Military building in Kensington, London, England

The Iverna Gardens drill hall is a military installation in Kensington, London.

==History==
The drill hall was designed as the headquarters for the 4th (Kensington) Middlesex Volunteer Rifle Corps and completed in 1903. This unit became the 13th (County of London) Battalion, London Regiment (Kensington) in 1908. The battalion was mobilised at the drill hall in August 1914 before being deployed to the Western Front. In 1936, on the break-up of the London Regiment, the unit was re-designated the Princess Louise's Kensington Regiment, The Middlesex Regiment
(Duke of Cambridge's Own). It was deployed to France as part of the British Expeditionary Force at the early stages of the Second World War but did not return to the drill hall after the war.

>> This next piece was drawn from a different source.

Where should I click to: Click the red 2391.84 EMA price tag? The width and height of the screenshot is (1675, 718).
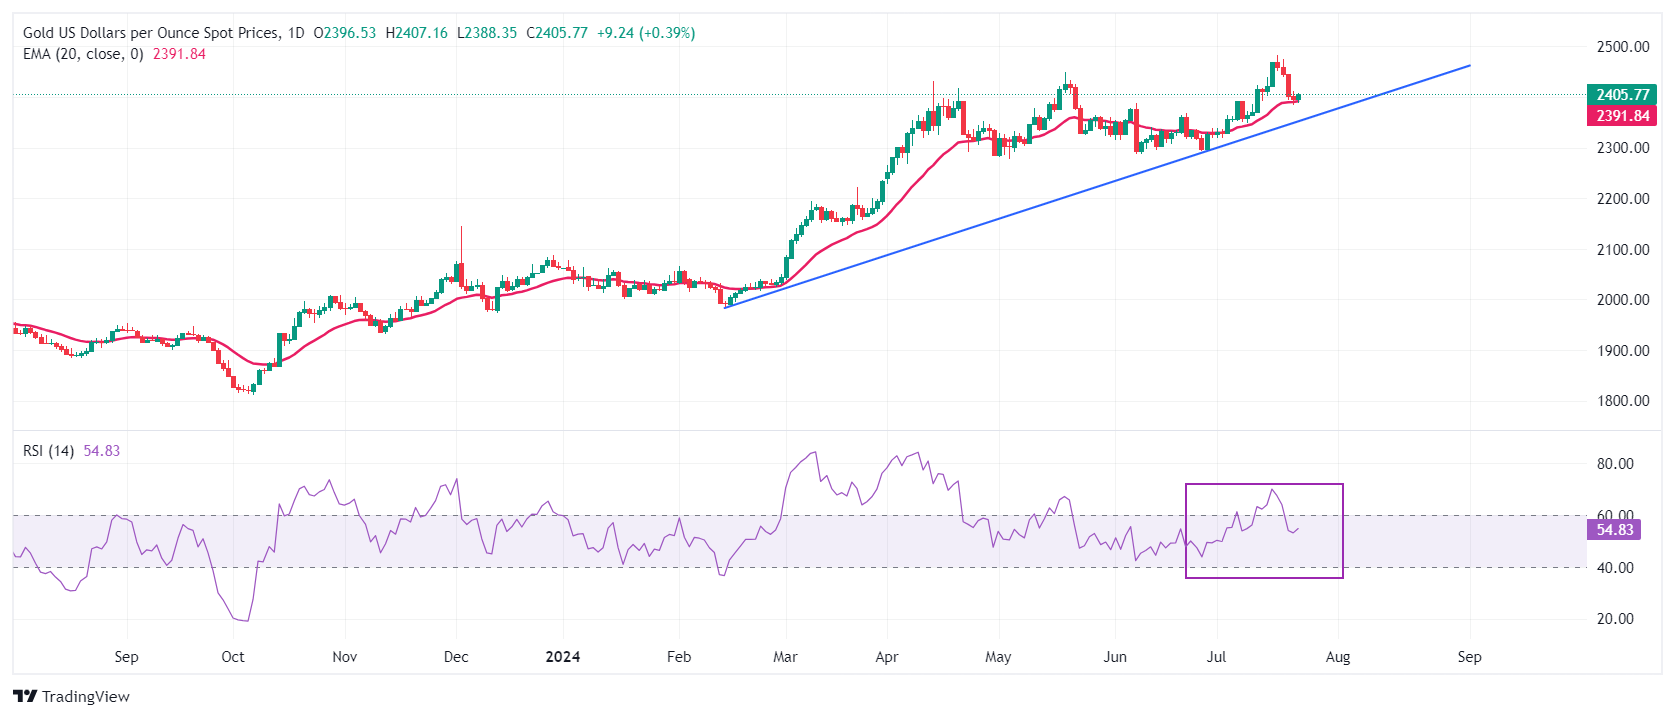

In 1939 the drill hall was instead occupied by the 99th (London Welsh) Heavy Anti-Aircraft Regiment, Royal Artillery; after seeing action in North West Europe in the closing stages of the Second World War, that unit was re-designated 499th (London Welsh) Heavy Anti-Aircraft Regiment Royal Artillery in 1947. By 1951, there were only three Welshmen serving in the regiment and in 1952 it was adopted by the Royal Borough of Kensington and changed its designation to 499th (Kensington) Heavy Anti-Aircraft Regiment, RA, and was then disbanded in 1955.

Since 2014 the drill hall has also been the home of B Detachment 256 (City of London) Multi-Role Medical Regiment. The drill hall also houses the Battalion Headquarters of The 7th Battalion, The Rifles.